[U-Boot] Where is the edge between a loader and (microkernel) OS?

Wolfgang Denk wd at denx.de
Thu Feb 1 16:36:43 UTC 2018


Dear Dmitry,

In message <CAHs5x+N5O2zuO9C+12w2Ci7LF6r7Zupop2Sq+Cy9PDR5o=CwLA at mail.gmail.com> you wrote:
> 
> I'm looking at u-boot source code, and see a huge amount of hardware
> drivers, used only for the loader.
> On the other side, modern Linux kernels eat a more than half of RAM on
> cheap embedded modules like HLK-R04.
> 
> Is it suitable to morph u-boot into tiny embedded microkernel OS adding
> multitasking scheduler or share its drivers for i/o with some other tiny
> RTOS?

No, it is not.

I recommend reading the U-Boot Design Principles [1]; many of these
focus on being easy to port to new hardware and/or bring up new
hardware, and to favour simple code over complex functionality.

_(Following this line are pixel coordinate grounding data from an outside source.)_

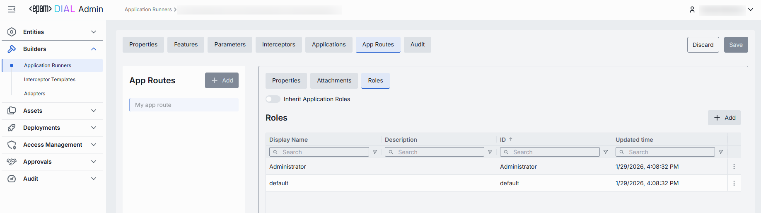The image size is (761, 213).
Task: Click the filter icon for Updated time column
Action: (x=721, y=152)
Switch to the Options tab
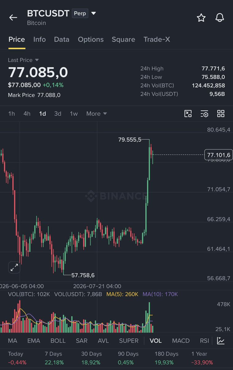This screenshot has height=370, width=233. (x=91, y=39)
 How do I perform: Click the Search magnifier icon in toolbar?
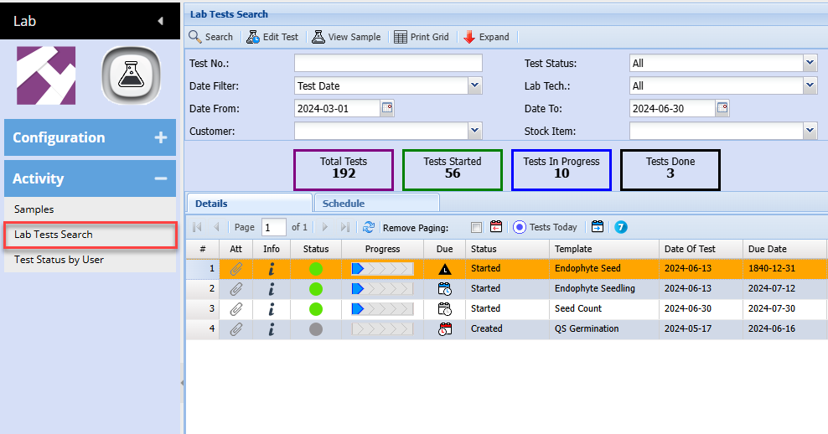tap(195, 37)
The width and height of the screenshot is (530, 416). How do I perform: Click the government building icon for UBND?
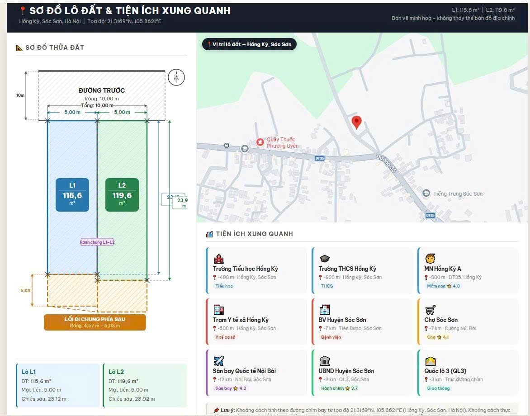click(325, 361)
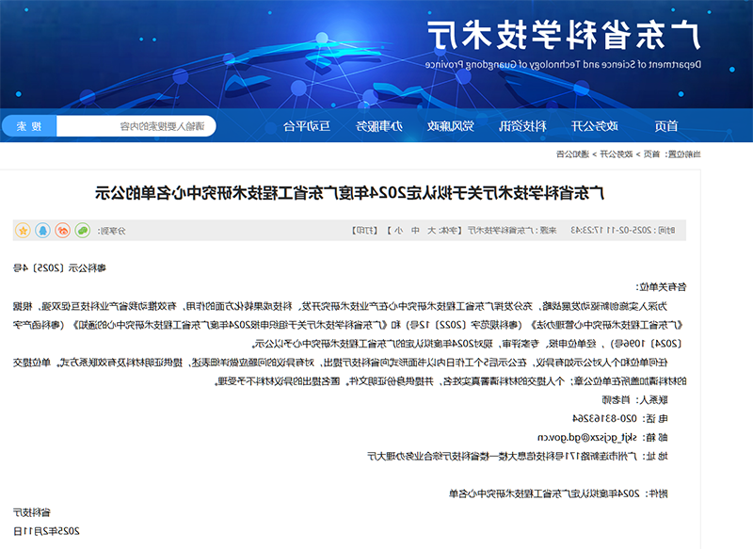This screenshot has width=753, height=549.
Task: Open the 首页 navigation tab
Action: point(666,125)
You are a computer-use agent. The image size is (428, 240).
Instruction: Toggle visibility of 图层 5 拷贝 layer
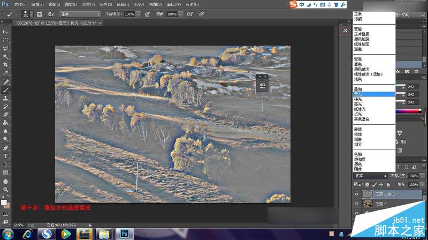[356, 194]
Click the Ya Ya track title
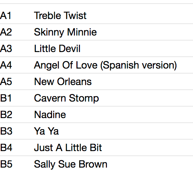The height and width of the screenshot is (178, 193). point(46,131)
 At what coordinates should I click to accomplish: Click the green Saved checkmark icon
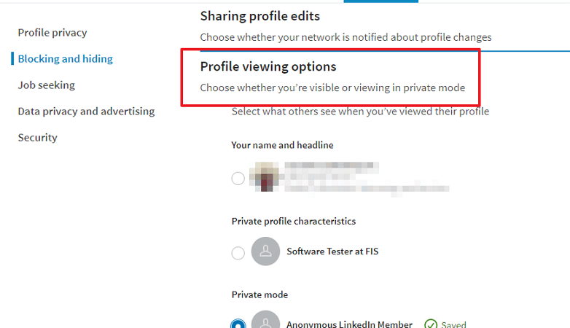(x=431, y=324)
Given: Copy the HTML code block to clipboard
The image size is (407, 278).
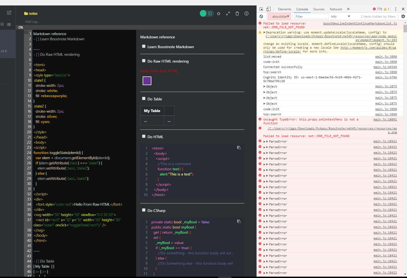Looking at the screenshot, I should click(x=239, y=147).
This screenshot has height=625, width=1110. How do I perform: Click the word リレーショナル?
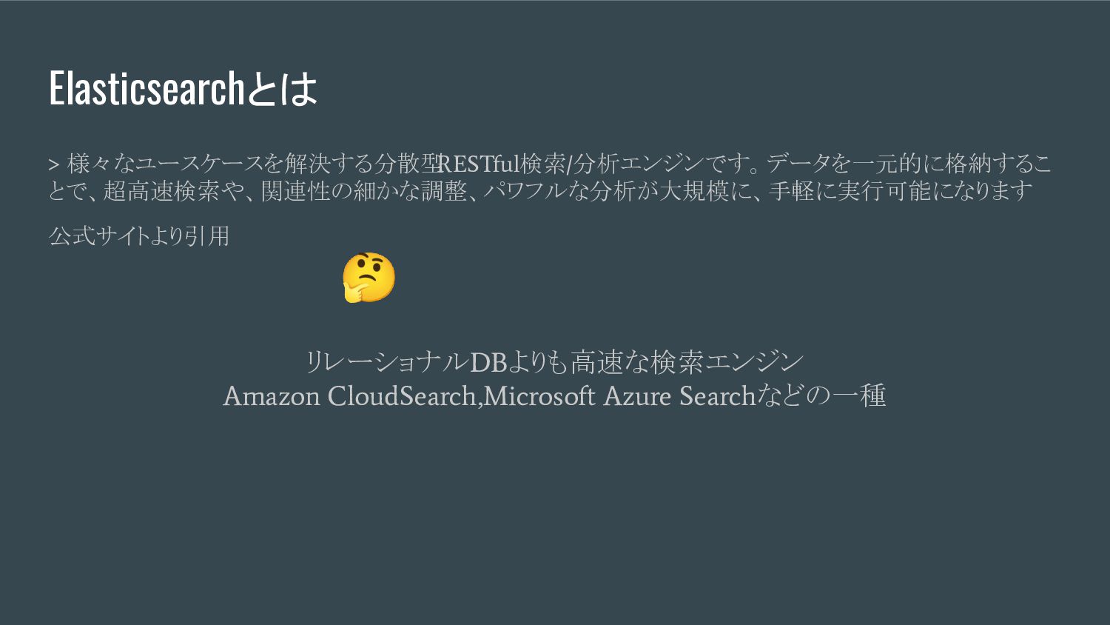click(x=387, y=362)
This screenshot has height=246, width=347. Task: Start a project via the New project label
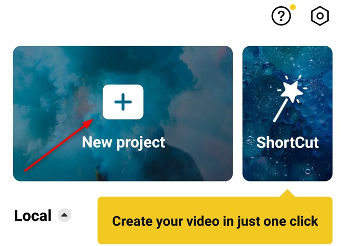tap(123, 142)
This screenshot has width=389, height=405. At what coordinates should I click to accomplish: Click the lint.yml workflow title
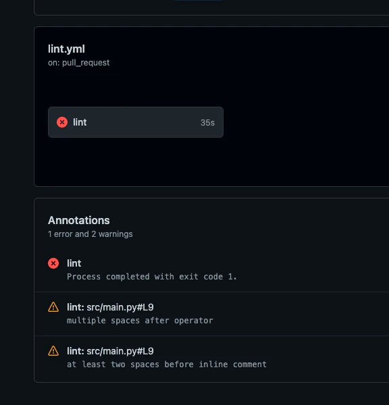pyautogui.click(x=66, y=49)
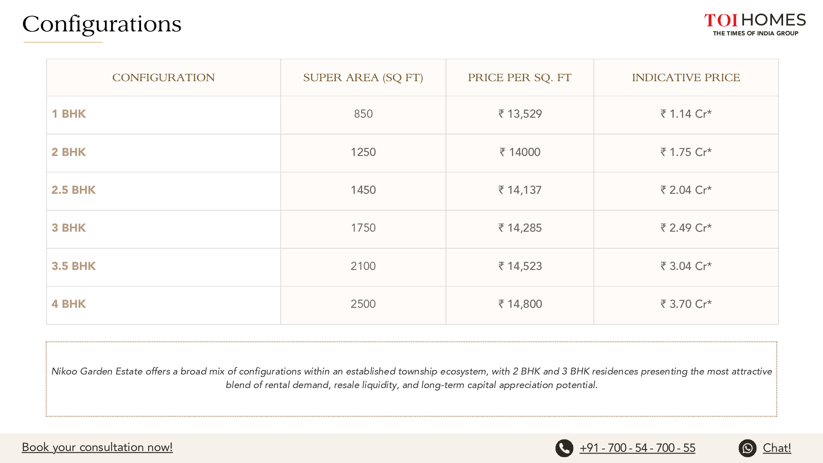Click the PRICE PER SQ. FT header
The width and height of the screenshot is (823, 463).
tap(520, 78)
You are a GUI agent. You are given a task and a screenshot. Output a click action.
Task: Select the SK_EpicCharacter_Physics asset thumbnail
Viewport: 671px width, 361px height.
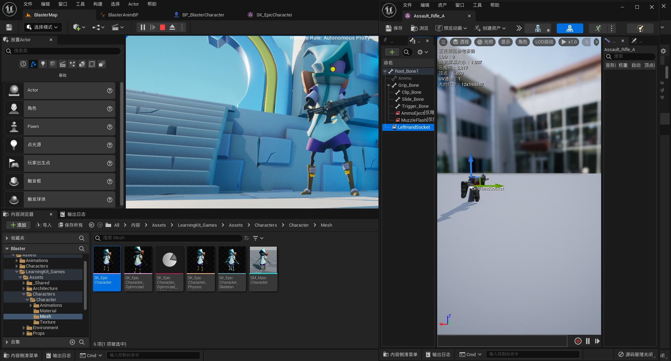[201, 269]
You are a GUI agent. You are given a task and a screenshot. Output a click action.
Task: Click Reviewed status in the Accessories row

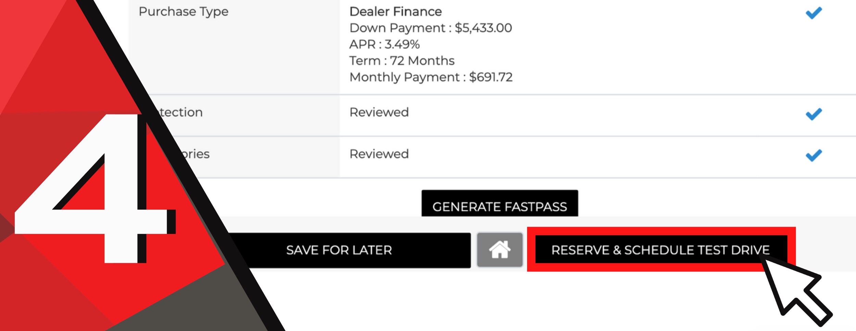click(379, 154)
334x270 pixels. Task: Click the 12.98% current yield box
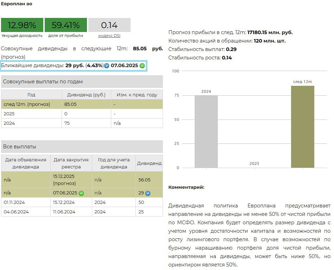tap(22, 25)
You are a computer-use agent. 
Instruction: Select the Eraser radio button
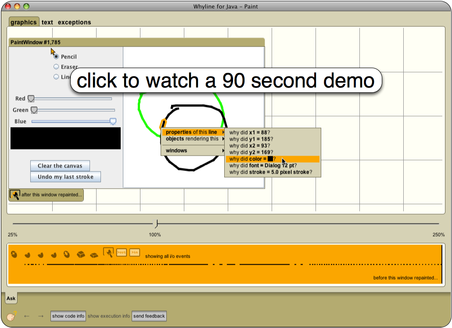(x=56, y=67)
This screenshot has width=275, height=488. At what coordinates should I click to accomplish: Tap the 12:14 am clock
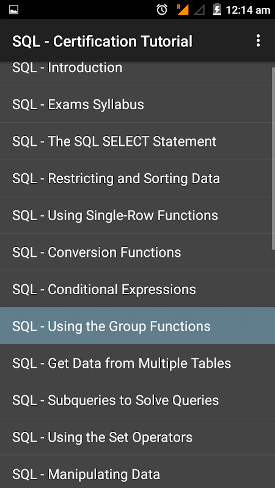(x=248, y=10)
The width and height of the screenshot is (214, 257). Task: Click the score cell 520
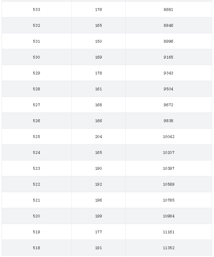click(x=36, y=216)
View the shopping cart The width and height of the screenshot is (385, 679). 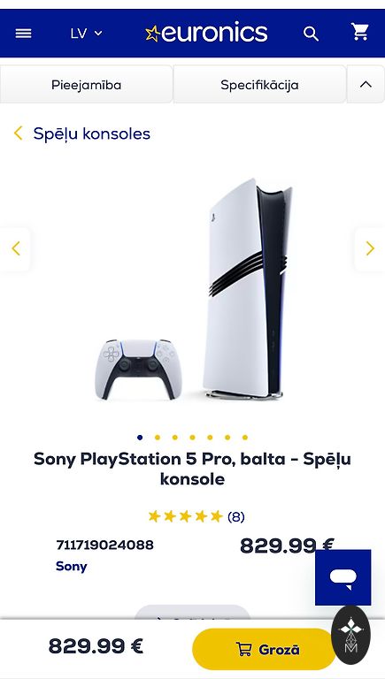tap(360, 32)
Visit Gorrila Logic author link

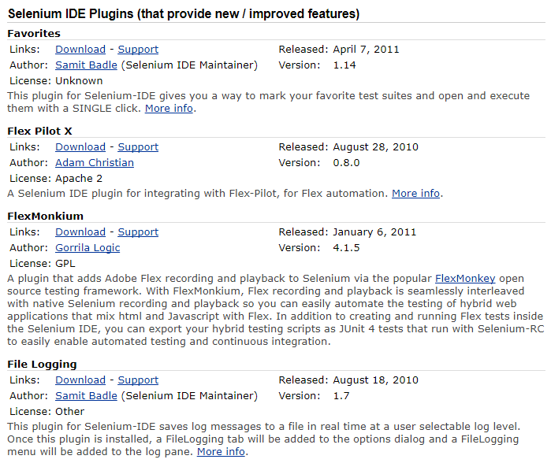[87, 247]
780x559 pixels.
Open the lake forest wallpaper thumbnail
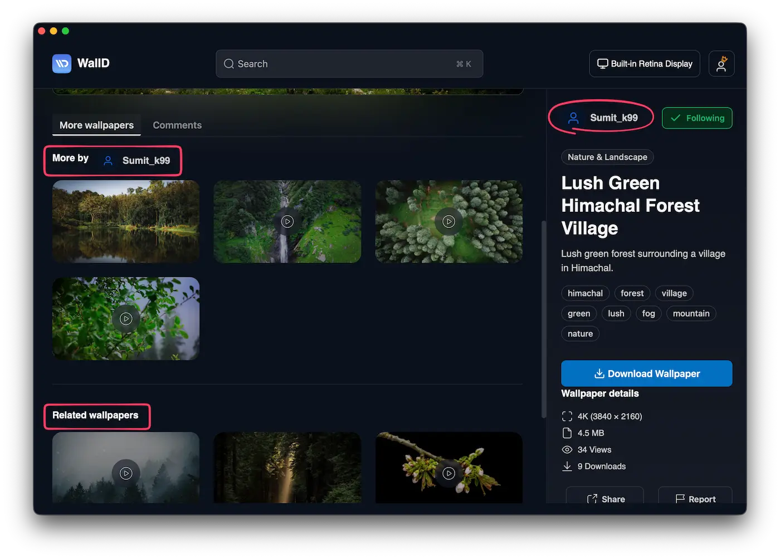[126, 222]
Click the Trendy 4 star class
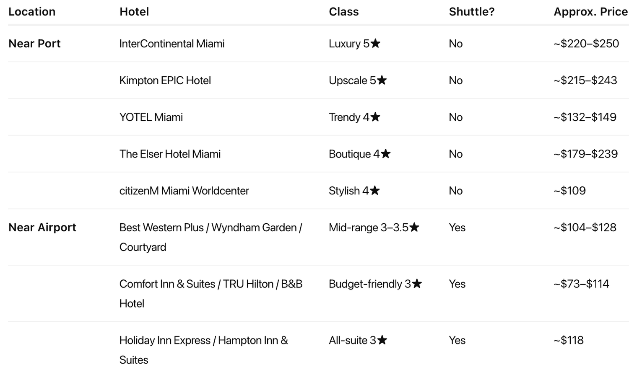Image resolution: width=629 pixels, height=367 pixels. 355,117
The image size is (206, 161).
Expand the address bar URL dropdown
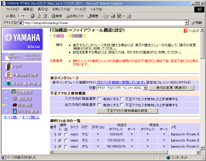pos(187,23)
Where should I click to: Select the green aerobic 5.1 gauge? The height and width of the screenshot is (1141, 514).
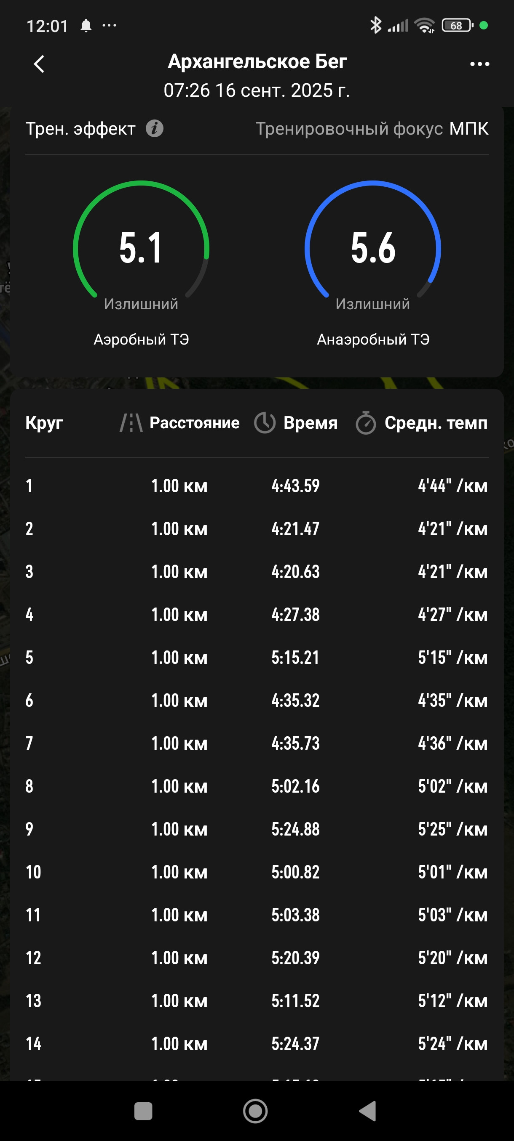pos(141,247)
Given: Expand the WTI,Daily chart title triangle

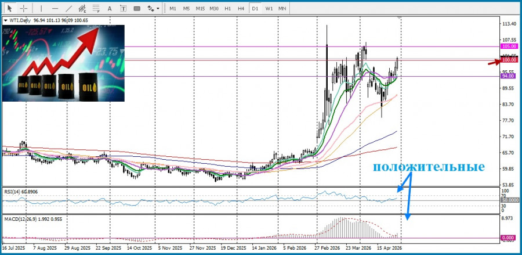Looking at the screenshot, I should 6,20.
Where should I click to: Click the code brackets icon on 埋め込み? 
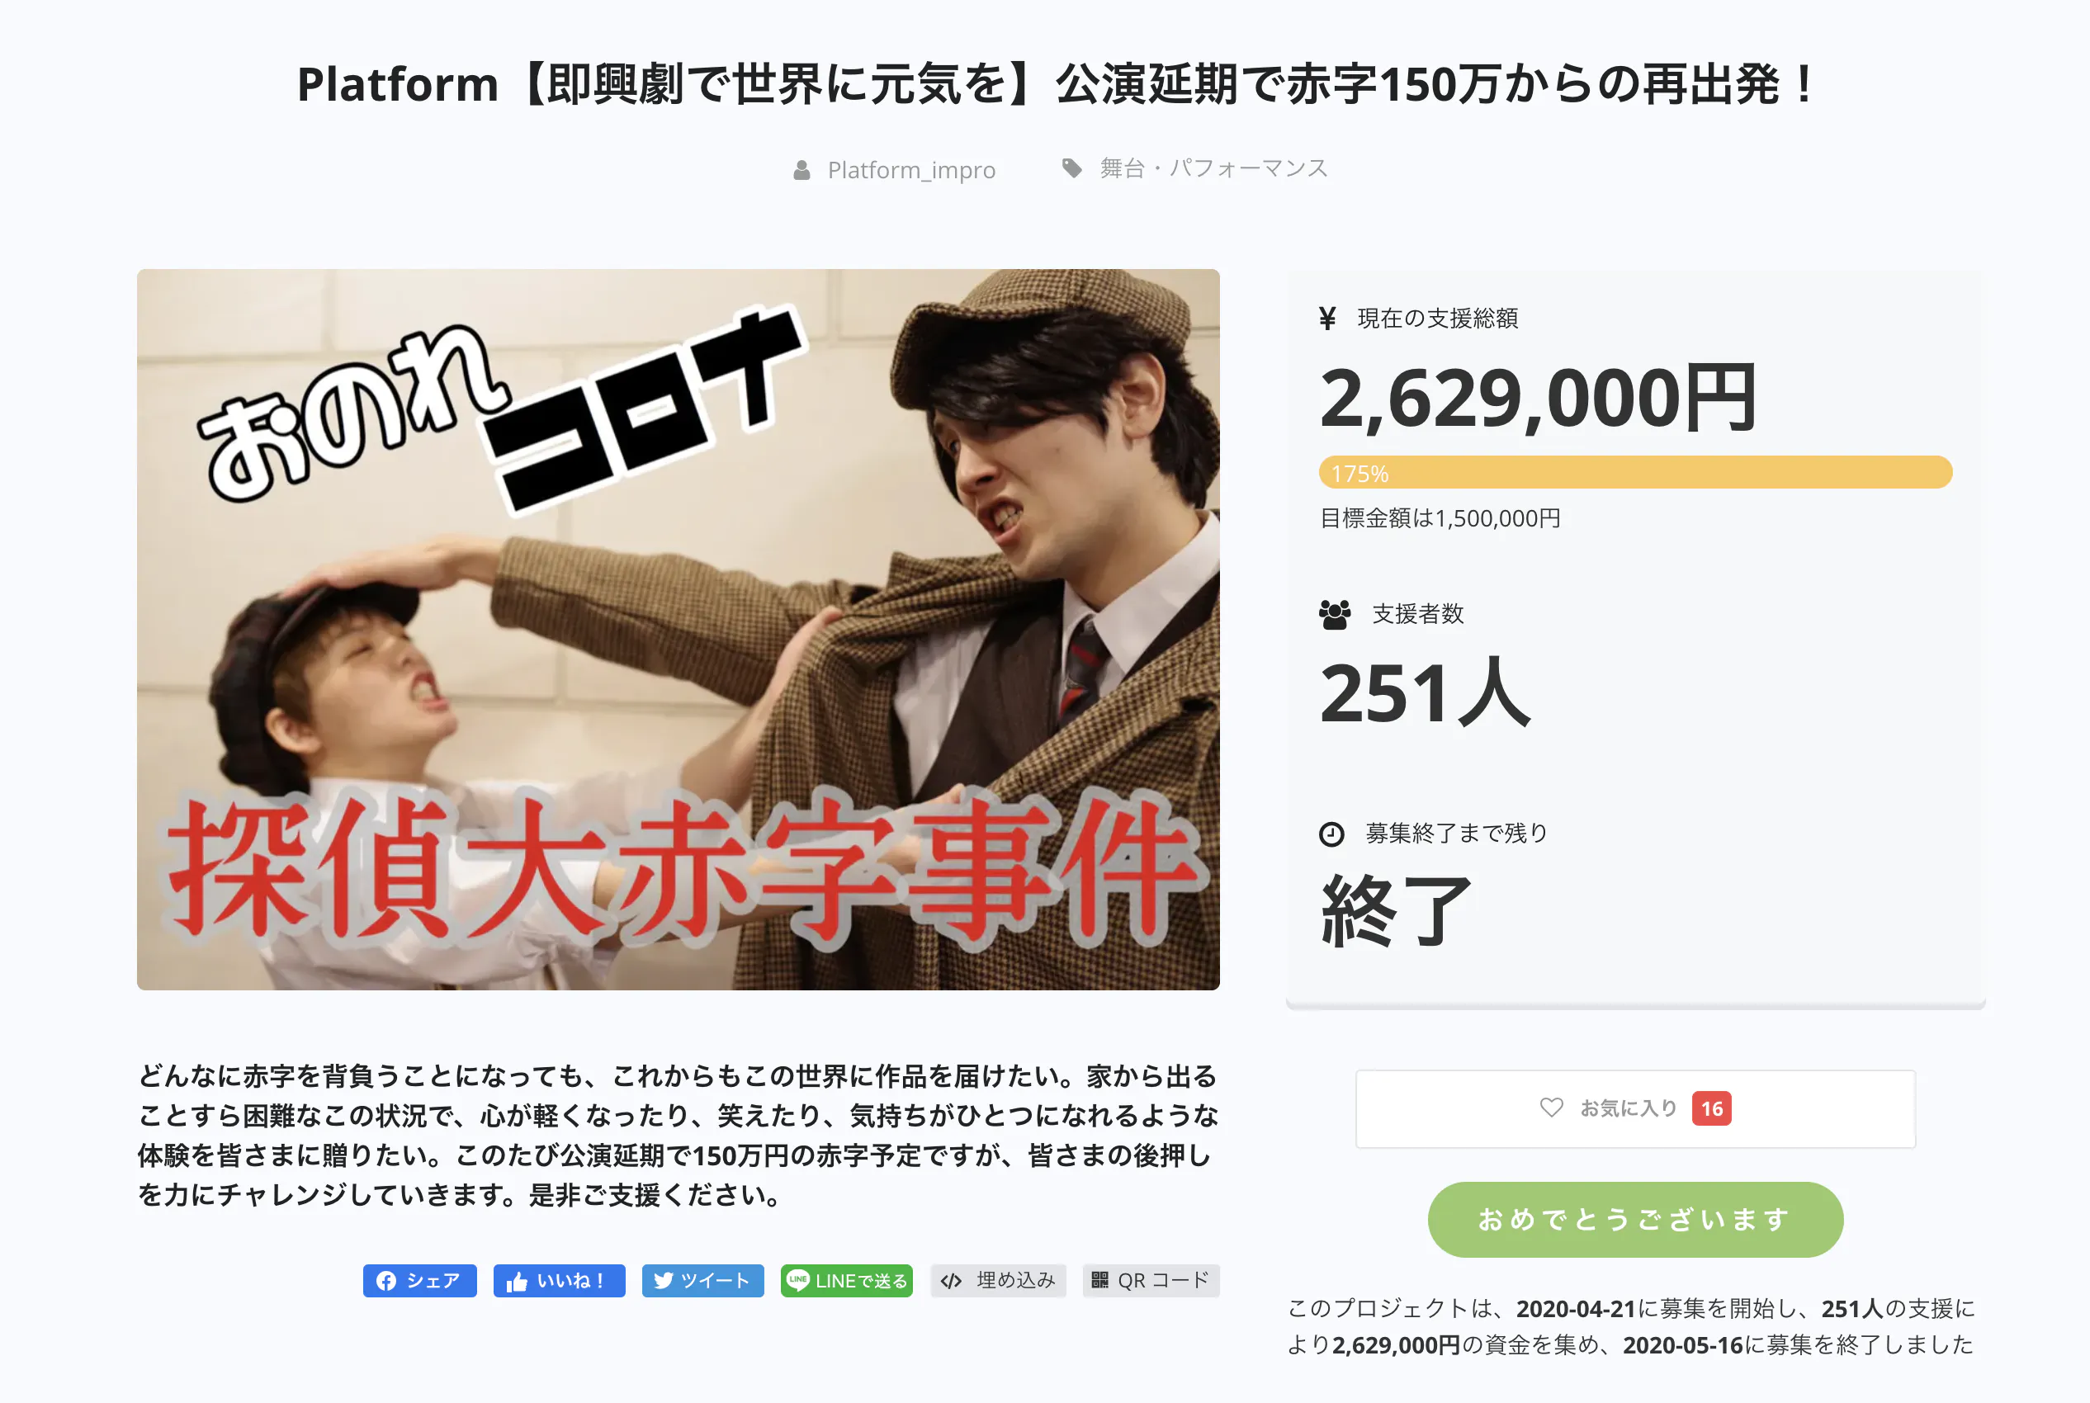[x=951, y=1280]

>From the beginning, a strictly single-threaded design has been
assumed.  By adding multi-task support you would have to introduce
locking conecpts and - even more difficult - to review the whole
code base.  Also, the implementation frequently assumes it's
single-tasking - for example, a large number of device drivers use
simple polling techniques which are OK for single-task systems, but
which would hurt like hell if you hade several parallel tasks.

The situation is simple: If youneed an OS, then boot one.  If only
minimal OS functionality is needed, then boot a simple OS.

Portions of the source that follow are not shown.